I can't help it folks. This time of year, it always happens. I lose sight of the festivities in the here and now and start dwelling on what's to come - which is...."the end", "nothing", "it's all over", and yes - five months of winter-like gloom....
Isn't that terrible? Trust me, it's one of the qualities I most wish I could change about myself, and really only rears its ugly head at this time of year.
Throw in the recent weather phenomenon and of course, my obsession for watching the forecast for snow in Sunriver (for when we're there)- and even just watching the weather website shows me that it's all going to end soon. (Apparently, back at home, the snow is gone- it's just rain--- here in Dallas they'll have snow just through today before that happens-).

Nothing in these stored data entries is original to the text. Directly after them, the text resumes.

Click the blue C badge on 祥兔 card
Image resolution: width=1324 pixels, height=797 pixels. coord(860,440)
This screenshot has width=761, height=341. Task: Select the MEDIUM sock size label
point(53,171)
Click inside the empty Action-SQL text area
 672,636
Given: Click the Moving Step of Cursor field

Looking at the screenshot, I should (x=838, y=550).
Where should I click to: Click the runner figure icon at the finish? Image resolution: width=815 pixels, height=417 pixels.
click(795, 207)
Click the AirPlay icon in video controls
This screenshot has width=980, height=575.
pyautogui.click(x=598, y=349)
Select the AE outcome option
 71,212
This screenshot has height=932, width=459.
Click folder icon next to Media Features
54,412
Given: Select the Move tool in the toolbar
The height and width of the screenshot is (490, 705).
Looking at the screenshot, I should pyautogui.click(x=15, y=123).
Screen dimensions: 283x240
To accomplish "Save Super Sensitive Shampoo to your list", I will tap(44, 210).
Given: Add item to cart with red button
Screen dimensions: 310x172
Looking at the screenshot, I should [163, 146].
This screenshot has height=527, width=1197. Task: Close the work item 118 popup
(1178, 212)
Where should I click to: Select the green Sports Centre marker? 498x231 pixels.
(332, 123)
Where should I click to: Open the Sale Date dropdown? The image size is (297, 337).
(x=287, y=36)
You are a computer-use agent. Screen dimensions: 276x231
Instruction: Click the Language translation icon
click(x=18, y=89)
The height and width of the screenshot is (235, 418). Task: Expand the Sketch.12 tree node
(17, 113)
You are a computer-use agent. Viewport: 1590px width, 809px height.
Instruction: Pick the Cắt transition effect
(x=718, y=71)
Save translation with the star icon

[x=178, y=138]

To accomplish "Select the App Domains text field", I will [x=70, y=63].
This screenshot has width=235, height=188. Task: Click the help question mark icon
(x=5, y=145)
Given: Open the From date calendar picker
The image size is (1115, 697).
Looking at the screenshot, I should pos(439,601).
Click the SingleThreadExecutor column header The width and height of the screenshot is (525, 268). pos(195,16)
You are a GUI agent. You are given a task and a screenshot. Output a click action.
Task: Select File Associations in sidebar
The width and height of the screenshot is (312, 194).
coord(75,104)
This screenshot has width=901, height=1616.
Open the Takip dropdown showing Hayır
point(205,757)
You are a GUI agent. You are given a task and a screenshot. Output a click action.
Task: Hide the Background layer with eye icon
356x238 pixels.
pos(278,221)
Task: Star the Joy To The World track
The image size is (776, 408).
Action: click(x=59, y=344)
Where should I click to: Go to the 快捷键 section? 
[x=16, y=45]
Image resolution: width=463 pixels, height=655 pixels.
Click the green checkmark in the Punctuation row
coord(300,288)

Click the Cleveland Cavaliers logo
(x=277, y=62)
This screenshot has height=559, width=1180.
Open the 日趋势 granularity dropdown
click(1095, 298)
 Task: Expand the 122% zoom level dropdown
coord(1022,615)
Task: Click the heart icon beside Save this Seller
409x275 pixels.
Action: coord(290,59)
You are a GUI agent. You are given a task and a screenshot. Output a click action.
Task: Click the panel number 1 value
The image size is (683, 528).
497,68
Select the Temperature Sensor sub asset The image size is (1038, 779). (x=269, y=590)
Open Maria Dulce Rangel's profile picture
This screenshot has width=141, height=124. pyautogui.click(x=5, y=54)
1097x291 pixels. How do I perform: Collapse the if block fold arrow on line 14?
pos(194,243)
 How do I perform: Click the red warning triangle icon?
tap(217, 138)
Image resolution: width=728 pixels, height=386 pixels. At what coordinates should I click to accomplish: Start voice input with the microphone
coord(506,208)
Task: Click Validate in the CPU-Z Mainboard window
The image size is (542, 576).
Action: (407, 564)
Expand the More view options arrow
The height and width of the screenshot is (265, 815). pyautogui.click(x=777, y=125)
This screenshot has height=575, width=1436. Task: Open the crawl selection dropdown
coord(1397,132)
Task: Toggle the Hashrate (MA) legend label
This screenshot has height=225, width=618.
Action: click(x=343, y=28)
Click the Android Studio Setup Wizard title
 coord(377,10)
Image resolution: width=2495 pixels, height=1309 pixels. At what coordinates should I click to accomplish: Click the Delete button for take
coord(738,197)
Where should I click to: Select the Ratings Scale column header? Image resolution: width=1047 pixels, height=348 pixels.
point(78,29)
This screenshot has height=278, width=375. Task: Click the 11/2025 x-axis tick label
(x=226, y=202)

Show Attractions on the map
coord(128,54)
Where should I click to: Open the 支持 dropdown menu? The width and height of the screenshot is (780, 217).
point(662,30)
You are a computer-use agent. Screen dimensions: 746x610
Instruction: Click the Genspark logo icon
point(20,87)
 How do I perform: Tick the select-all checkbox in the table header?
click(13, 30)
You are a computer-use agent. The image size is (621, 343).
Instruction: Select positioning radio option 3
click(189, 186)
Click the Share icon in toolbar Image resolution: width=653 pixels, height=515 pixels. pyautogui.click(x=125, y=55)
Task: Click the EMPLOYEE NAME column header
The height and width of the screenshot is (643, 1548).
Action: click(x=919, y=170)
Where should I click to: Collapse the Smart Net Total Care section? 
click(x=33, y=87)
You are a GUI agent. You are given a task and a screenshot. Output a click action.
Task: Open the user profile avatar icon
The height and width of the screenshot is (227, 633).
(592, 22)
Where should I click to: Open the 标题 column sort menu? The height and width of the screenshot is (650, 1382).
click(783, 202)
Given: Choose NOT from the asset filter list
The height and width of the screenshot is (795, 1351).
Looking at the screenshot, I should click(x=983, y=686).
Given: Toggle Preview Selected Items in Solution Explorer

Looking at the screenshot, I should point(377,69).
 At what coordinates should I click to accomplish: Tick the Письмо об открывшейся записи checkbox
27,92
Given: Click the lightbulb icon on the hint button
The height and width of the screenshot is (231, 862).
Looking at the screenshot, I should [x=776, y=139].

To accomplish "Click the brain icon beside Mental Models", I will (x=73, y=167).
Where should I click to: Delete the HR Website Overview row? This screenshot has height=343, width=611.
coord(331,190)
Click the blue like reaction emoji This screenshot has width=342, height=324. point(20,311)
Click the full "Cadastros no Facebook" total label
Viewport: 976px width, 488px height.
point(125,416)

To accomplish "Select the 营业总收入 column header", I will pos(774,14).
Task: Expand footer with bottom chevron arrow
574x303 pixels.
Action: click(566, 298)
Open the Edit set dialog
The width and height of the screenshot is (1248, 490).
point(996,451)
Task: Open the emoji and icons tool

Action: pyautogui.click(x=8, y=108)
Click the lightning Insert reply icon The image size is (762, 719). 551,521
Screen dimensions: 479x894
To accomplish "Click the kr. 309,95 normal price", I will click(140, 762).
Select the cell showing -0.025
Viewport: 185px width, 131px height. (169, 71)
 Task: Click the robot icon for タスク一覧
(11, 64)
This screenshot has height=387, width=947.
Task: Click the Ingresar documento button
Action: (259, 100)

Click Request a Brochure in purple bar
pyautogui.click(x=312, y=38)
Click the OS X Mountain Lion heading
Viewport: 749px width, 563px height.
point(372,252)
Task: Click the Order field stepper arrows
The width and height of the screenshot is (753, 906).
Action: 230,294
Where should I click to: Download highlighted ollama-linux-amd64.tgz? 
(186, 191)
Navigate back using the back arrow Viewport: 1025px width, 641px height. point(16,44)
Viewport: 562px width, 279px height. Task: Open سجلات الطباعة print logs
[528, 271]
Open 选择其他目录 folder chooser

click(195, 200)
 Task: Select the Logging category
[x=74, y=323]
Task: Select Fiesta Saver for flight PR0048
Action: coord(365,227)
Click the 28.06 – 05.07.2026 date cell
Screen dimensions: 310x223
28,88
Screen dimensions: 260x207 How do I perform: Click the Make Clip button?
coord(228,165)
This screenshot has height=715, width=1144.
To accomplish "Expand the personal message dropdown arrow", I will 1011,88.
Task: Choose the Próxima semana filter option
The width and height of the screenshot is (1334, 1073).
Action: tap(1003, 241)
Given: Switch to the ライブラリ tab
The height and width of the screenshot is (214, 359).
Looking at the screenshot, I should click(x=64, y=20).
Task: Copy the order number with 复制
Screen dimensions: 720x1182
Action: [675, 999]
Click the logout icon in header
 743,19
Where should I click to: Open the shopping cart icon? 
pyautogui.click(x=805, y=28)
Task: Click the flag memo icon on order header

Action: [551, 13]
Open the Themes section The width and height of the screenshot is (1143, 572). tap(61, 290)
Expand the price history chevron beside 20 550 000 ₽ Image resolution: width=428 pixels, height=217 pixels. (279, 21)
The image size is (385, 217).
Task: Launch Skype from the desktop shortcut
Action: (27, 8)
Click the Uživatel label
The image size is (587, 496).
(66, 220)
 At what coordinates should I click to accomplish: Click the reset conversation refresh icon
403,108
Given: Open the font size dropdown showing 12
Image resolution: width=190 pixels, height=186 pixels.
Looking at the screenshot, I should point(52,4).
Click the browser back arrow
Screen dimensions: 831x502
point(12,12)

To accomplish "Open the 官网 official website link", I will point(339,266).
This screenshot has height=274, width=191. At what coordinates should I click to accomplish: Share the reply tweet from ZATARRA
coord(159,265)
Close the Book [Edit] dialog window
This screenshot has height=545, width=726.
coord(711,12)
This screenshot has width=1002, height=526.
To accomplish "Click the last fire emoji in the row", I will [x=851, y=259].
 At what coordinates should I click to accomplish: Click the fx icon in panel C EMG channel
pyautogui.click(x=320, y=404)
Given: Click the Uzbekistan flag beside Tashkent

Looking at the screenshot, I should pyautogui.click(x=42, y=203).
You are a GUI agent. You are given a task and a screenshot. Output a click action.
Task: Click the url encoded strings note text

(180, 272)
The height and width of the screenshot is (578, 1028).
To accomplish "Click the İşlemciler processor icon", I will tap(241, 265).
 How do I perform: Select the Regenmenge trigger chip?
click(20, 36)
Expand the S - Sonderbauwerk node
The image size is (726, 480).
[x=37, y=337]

I know this also has to do with that euphoric high that can only last so long before it has to plummet down again. Yesterday was a grand demonstration of that. The morning was so idyllic - SO PERFECT, and then the temps increased, the fatigue set in - and by the time Michael and Michele attended a party in the evening and left me with the five kids and a new puppy I was downright CRANKY. Moody, tired, a little down - and realizing, "oh yeah, that's the OTHER side of having a puppy - how soon we forget!"
I just wish I could find a moderated balance at this time of year. To not swing to such extremes back and forth. I wish that I could take each moment for exactly what it is instead of spending this time worrying about how quickly it will all be over.
Fortunately, the timing of our Sunriver vacation has been changed to occur the day after Christmas through New Years Day, vs. the week prior to Christmas. This will certainly result in a much more festive frame of mind on Christmas day as I'll still have so much to look forward to. But, dag-nabbit, (as Ellie would say), I really need to get a hold on this before the kids start inheriting all of these bad habits too.